▶ _TEXT_
- - -
Outside of K affs, I've been thoroughly unimpressed by most affirmatives on the topic. I think they are largely vulnerable to some easy negative argumentation. I do not think this is because the topic is "biased," but because affirmative teams have been simultaneously uncreative and, when creative, counterproductive. I think the best way of reading a plan aff is by digging in your heels in the topic area and strongly defending redistribution. I think the ways of skirting around to initiate other plan based debates often introduce far more significant strategic issues for the aff than they solve. There seems to be this presumption that winning a dense econ debate is impossible so you have to find a different topic, which to me is both dangerous and lazy. I have actually 0 problem with being lazy, only with the fact that these alternative topics seem to be way worse for the aff than the existing one. See the following paragraph for my earlier rant about this that illustrates one example, however it is not the only example I have seen:
If you read the carbon tax aff - cool, it's not like I'm auto-dropping you but my god, this cannot be the biggest aff on the topic. I'm not sure I've ever seen the biggest aff on the topic stumble into so many (irrelevant and non-topic germane!) weaknesses while revealing so few strengths. Have we all forgotten about basic debate strategy? Trust me, no one is forcing you to read a warming advantage and lose! At some point, this is your own fault. Typically on climate topics judges are prone to give a little leeway to the aff on timeframe just so the topic is debatable - but make no mistake - you will not get that leeway here.
Argument Specific Notes
T - my favorite. Competing interps are best. Precision is less important than debate-ability. "T-USFG" will be flowed as "T-Framework." No "but"s. It's an essential neg strat, but I'm equally willing to evaluate impact turns to framework.
CPs - Condo and "cheating" counterplans are good, unless you win they're bad. Affs should be more offensive on CP theory and focus less on competition minutiae. Don't overthink it.
DAs - low risk of a link = low risk of my ballot. Be careful with these if your case defense/cp isn't great, you can easily be crushed by a good 2AR. I find I have sat or been close to in certain situations where the disad was particularly bad, even if the answers were mostly defense.
Ks - I feel very comfortable in K debates and I think these are where I give the most comments. Recently, I've noticed some K teams shrink away from the strongest version of their argument to hide within the realm of uncertainty. I think this is a mistake. (sidenote - "they answered the wrong argument" is not a "pathologization link", but don't worry, you're probably ahead) (other sidenote - everyone needs a reminder of what "ontology" means)
Etc - My exact speaks thoughts are in the old paradigm, but a sidenote that is relevant for argumentation: my decision is solely based on arguments in the debate (rfd), my speaks arise from the feedback section of my ballot - I will not disclose speaks and I won't give specific speaks based on argument ("don't drop the team, tank my speaks instead" "give us 30s for [insert reason]") I'm much more concerned with your performance in the debate for speaks, argumentation only has a direct impact on my vote and not other parts of my ballot.
- - -
Dataset entries:
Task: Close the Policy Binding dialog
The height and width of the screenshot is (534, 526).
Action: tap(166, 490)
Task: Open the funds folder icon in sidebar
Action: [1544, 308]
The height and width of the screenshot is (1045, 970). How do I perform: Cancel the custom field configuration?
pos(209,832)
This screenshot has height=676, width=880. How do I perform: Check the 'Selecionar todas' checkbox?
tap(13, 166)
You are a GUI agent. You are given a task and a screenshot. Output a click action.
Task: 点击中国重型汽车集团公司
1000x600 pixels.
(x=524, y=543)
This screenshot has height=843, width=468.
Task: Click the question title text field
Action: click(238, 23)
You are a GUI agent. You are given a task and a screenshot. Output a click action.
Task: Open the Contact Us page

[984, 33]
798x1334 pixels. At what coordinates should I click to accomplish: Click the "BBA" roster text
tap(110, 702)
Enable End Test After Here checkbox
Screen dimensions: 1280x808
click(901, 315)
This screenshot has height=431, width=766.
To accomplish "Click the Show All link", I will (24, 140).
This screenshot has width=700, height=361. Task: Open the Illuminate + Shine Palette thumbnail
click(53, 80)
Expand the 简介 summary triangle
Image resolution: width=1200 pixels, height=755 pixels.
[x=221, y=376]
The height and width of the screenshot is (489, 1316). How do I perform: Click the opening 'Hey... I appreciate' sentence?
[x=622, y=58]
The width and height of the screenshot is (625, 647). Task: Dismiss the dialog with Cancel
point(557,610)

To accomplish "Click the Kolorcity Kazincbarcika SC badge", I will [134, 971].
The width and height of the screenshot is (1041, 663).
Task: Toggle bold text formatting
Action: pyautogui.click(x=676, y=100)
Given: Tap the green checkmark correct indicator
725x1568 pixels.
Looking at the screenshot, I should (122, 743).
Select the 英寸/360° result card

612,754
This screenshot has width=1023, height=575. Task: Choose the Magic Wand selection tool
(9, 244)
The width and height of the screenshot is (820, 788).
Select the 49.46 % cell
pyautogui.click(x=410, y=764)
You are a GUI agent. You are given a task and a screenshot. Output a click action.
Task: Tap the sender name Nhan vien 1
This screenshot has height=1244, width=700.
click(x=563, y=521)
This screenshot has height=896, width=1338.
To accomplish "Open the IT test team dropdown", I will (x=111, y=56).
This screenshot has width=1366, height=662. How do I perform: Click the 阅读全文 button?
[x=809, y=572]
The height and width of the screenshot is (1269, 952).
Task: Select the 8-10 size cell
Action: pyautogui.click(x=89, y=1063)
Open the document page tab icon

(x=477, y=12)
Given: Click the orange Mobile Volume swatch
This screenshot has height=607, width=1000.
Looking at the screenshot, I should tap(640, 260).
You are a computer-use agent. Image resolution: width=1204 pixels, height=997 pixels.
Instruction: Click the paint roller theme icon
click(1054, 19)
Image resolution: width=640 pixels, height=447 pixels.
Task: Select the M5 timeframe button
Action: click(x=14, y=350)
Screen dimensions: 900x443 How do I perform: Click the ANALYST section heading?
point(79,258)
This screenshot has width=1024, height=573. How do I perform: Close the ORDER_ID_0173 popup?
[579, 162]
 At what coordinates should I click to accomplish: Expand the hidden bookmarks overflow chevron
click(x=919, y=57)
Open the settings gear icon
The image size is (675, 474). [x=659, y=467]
- - -
▶ _WORK ITEM_
Reproduce word for word the part of the debate judging notes starting at "Etc - My exact" and ending at "parts of my ballot.".

▶ _TASK RESPONSE_
Etc - My exact speaks thoughts are in the old paradigm, but a sidenote that is relevant for argumentation: my decision is solely based on arguments in the debate (rfd), my speaks arise from the feedback section of my ballot - I will not disclose speaks and I won't give specific speaks based on argument ("don't drop the team, tank my speaks instead" "give us 30s for [insert reason]") I'm much more concerned with your performance in the debate for speaks, argumentation only has a direct impact on my vote and not other parts of my ballot.